A critical thinking individual might wonder how consumer spending could be really strong if every major retailer is reporting horrific results. Luckily for the oligarchs, critical thinking is a skill not used too much in this country. Edward Bernays’ students of propaganda in the government and MSM know this and utilize our ignorance to the max.
The MSM story mentioned that the increase is being driven by spending on services. Now we are getting to the truth. The average American is ramping up their consumption in Obamacare premiums, utility bills, tolls, sewer fees, and the myriad of other government driven costs. The average American is dipping into their savings to pay for the massive Obamacare premium increases. I guess that doesn’t make a good headline on Marketwatch.com.

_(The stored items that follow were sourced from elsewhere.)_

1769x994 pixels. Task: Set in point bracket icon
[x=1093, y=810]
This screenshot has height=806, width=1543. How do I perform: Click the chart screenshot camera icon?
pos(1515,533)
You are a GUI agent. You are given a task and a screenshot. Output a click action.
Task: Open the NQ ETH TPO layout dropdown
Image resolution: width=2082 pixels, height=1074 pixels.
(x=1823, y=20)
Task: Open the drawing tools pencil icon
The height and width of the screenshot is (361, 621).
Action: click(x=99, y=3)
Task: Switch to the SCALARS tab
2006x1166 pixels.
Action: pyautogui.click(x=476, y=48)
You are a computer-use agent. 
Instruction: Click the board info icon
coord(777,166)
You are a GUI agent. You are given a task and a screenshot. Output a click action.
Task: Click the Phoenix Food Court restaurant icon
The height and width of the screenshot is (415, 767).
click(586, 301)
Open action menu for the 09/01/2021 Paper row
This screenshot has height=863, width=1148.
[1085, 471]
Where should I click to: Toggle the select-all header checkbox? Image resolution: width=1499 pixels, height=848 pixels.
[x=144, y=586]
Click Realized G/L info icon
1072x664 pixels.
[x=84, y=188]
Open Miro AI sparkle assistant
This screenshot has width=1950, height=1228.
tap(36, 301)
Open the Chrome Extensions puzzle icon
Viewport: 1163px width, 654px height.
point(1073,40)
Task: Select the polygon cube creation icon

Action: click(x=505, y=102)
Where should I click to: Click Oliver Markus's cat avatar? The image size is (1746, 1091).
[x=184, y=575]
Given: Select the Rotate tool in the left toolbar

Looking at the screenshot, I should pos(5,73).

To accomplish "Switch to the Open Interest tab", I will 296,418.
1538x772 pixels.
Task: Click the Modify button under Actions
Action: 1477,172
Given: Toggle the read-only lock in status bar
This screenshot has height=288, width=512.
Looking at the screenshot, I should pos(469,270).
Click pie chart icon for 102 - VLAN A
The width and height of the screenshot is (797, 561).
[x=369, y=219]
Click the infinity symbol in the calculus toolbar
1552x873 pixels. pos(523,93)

Going to the actual data reveals a few more interesting tidbits about the strong consumer:
- Total personal income, before inflation, in December was 1% below last year.
- Total wages, before inflation, were up by a whole .6%.
- No need to worry. Government entitlement transfers soared by $53 billion over the last year.
- Bernanke did his part by making sure senior citizens and savers didn’t earn one nickle more than last year in interest.
- You’ll be happy to know that even though wages barely budged, the government syphoned off an additional $100 Billion of your money in taxes versus last December.
- Disposable income was 2% lower than last December, before inflation.
- Americans spent $400 billion more this December than last December by drawing down savings and borrowing. They didn’t spend this at retailers. They borrowed for 7 years to essentially rent new cars, paid more for food, energy, rent, tuition, and Obamacare premiums.
Does this present a picture of a strong consumer? My favorite piece of data from the government website is at the very bottom. It is Real per capita disposable income. It takes into consideration inflation and the fact that the US population grows by 2.2 million people per year. This info paints the real picture of the American consumer.
The real disposable personal income per person in this country was $36,877 in December. It was $38,170 last December. That is a 3.4% decline. And remember, that is using the hugely understated CPI. Now for the really good stuff. The real disposable personal income per person was $37,584 in May of 2008. We are now almost six years later and disposable income per person in this country is still lower than it was in 2008.
Obama proclaimed all the great things he had accomplished in his five years in office. If unemployment has plummeted and the economy is booming at 4%, how can this be so? It can’t. You’ve been fed a fake storyline. It’s like the American Dream. You have to be asleep to believe it.
And anyone peddling the storyline that 2014 will be better is a knave or a fool – or works for CNBC. Over 1.2 million people just got booted off the long-term unemployment rolls. The SNAP program will be doling out $5 billion less of your tax dollars in 2014. The stock market appears to be a tad shakey. Obamacare premium increases will be pounding those employed. Small businesses will not be hiring. Retailers are firing thousands of employees. Energy prices will set new records. Droughts in the West will result in higher food prices. Home prices will fall as home sales stagnate.
Sounds like a recipe for a great 2014. The storyline has been played out. The people don’t believe anything the oligarchs say. We have been lost in a blizzard of lies, but we can see the truth off in the distance if we look hard enough.